Still, Wareham Development found an investor to buy one of its Downtown Berkeley properties. A San Francisco-based venture group, Constitution Square LLC, has purchased the 75-year-old Constitution Square Building for $8.5 million. CB Richard Ellis brokered the sale on behalf of the seller, while Colliers International represented the buyer.

According to Wareham, the Constitution Square Building, renovated in 1985, is considered one of the Bay Area’s finest examples of historic landmark revitalization. The seismically retrofitted 40,000 square-foot building offers two stories of office space above ground-floor retail and is home to tenants such as the University of California, Molecular Sciences Institute, Public Health Institute, See’s Candies, and Java City.

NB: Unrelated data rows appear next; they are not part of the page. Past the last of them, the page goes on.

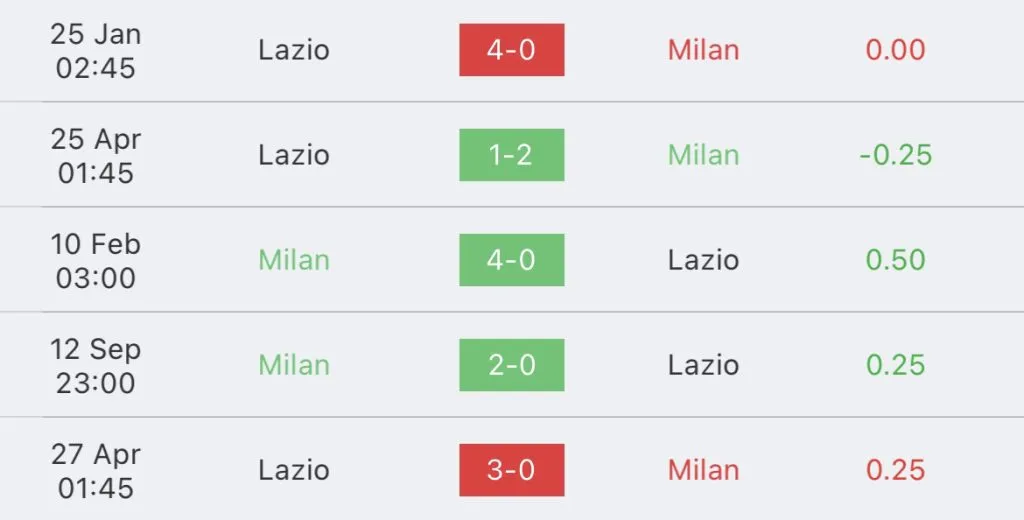Image resolution: width=1024 pixels, height=520 pixels.
Task: Click Lazio in the 27 Apr match row
Action: (294, 470)
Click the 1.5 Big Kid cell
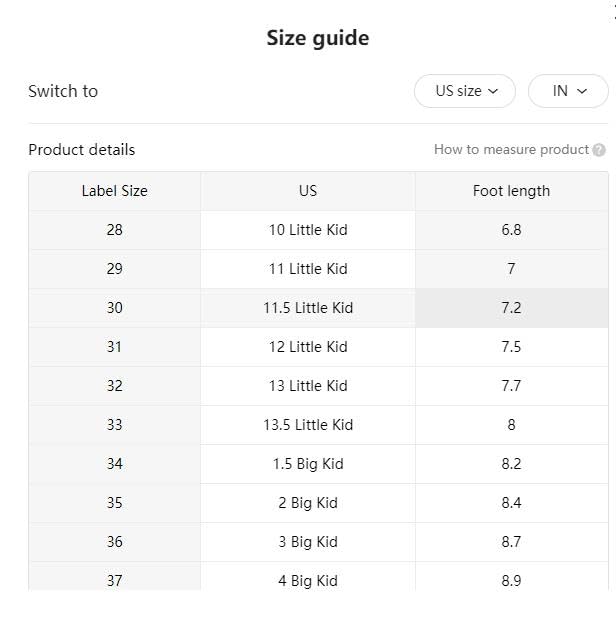Screen dimensions: 616x619 pyautogui.click(x=308, y=464)
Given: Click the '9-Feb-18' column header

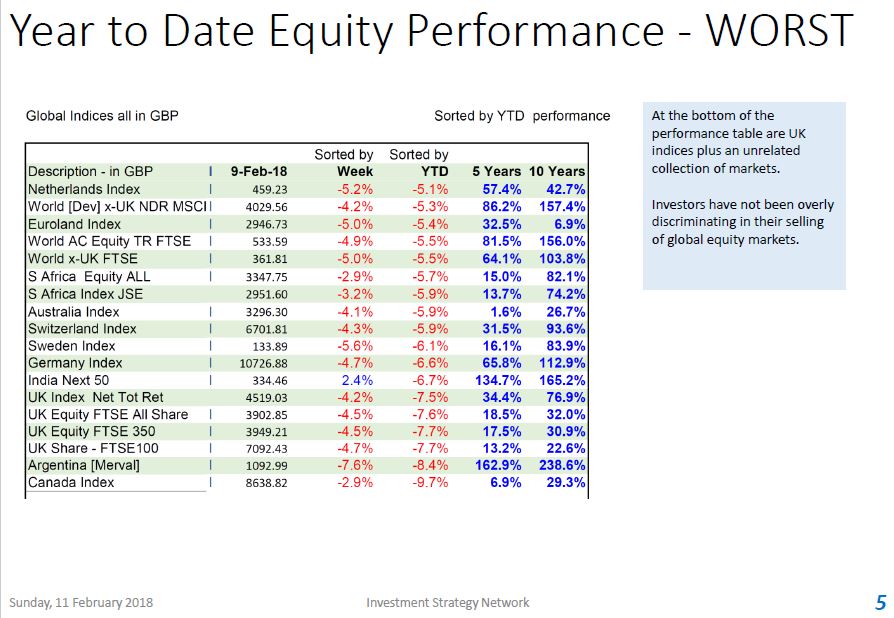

According to ULI’s mid-year forecast, the U.S. economy is expected to grow 2.5 percent in 2002 and 4 percent in 2003. Considerable deterioration in commercial property performance occurred in 2001, and ULI expects this trend will continue at least through the end of 2002.

The prospects for attractive rent increases for most commercial properties are fair to poor over the coming year, and investment returns will be well below 2001 returns, according to ULI. Prospects for rent growth are best for multifamily housing, neighborhood/community shopping centers, and warehouse industrial, while upscale/luxury hotels, high-rise suburban offices, resort hotels, and downtown offices have the poorest prospects.

The ULI says construction starts will decline sharply in most commercial property sectors, and attractive development opportunities will be hard to find and difficult to finance.